Exercise prompt:
Lines that contain the string "computer" are the ones to list; copy all of them from the records.

(Stored data)
════════

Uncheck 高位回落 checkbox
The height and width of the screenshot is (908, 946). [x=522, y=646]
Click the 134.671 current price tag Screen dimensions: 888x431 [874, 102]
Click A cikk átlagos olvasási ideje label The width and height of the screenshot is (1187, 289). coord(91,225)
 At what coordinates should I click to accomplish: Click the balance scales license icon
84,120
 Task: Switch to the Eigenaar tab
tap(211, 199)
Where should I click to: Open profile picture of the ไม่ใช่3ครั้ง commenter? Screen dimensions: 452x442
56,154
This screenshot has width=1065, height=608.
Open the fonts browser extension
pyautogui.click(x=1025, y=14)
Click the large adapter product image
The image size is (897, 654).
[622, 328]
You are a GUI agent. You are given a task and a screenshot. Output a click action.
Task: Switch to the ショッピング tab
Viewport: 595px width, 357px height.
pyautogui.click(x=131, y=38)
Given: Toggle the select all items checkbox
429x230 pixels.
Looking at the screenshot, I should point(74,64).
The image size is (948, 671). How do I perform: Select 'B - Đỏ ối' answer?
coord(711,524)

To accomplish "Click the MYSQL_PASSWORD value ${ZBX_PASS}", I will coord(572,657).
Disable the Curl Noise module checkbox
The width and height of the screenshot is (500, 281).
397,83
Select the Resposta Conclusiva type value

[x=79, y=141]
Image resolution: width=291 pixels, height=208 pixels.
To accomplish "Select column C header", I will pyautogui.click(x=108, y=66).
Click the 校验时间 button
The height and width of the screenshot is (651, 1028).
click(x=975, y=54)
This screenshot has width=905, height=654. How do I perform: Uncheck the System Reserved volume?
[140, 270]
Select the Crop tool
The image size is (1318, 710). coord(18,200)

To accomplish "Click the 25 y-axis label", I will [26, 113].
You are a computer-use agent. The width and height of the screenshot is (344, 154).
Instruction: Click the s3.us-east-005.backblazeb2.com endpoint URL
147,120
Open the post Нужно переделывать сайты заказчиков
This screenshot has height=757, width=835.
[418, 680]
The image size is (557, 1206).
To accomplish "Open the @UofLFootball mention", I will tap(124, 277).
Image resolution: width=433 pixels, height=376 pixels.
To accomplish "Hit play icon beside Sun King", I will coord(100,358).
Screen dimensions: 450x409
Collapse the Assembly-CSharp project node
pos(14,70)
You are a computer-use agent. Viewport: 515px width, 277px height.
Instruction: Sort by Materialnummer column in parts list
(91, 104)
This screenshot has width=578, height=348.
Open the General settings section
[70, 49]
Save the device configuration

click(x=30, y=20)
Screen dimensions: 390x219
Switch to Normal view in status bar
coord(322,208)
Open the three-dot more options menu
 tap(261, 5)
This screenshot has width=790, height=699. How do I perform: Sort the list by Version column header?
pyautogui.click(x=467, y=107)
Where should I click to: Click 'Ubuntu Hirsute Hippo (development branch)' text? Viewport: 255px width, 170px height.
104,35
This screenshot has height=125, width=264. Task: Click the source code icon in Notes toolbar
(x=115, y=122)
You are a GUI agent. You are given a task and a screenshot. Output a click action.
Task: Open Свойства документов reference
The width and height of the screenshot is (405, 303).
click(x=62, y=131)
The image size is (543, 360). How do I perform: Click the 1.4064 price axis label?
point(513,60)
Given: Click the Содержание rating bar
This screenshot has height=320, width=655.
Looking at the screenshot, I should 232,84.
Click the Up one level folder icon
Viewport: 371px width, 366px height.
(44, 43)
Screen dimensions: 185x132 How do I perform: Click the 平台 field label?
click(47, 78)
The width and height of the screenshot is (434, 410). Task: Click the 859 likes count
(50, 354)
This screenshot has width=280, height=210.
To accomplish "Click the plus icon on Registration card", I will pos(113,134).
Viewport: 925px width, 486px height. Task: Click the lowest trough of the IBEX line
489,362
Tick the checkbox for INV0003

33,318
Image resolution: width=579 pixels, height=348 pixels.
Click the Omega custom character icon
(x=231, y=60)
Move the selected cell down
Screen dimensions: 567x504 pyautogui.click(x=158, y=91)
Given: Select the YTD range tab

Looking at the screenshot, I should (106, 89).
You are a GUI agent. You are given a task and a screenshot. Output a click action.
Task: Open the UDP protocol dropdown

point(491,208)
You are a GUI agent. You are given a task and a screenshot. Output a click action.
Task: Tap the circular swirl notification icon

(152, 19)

════════

Response:
You are a computer-use agent. The width and height of the screenshot is (344, 154).
You are a computer-use agent. Viewport: 515px width, 277px height.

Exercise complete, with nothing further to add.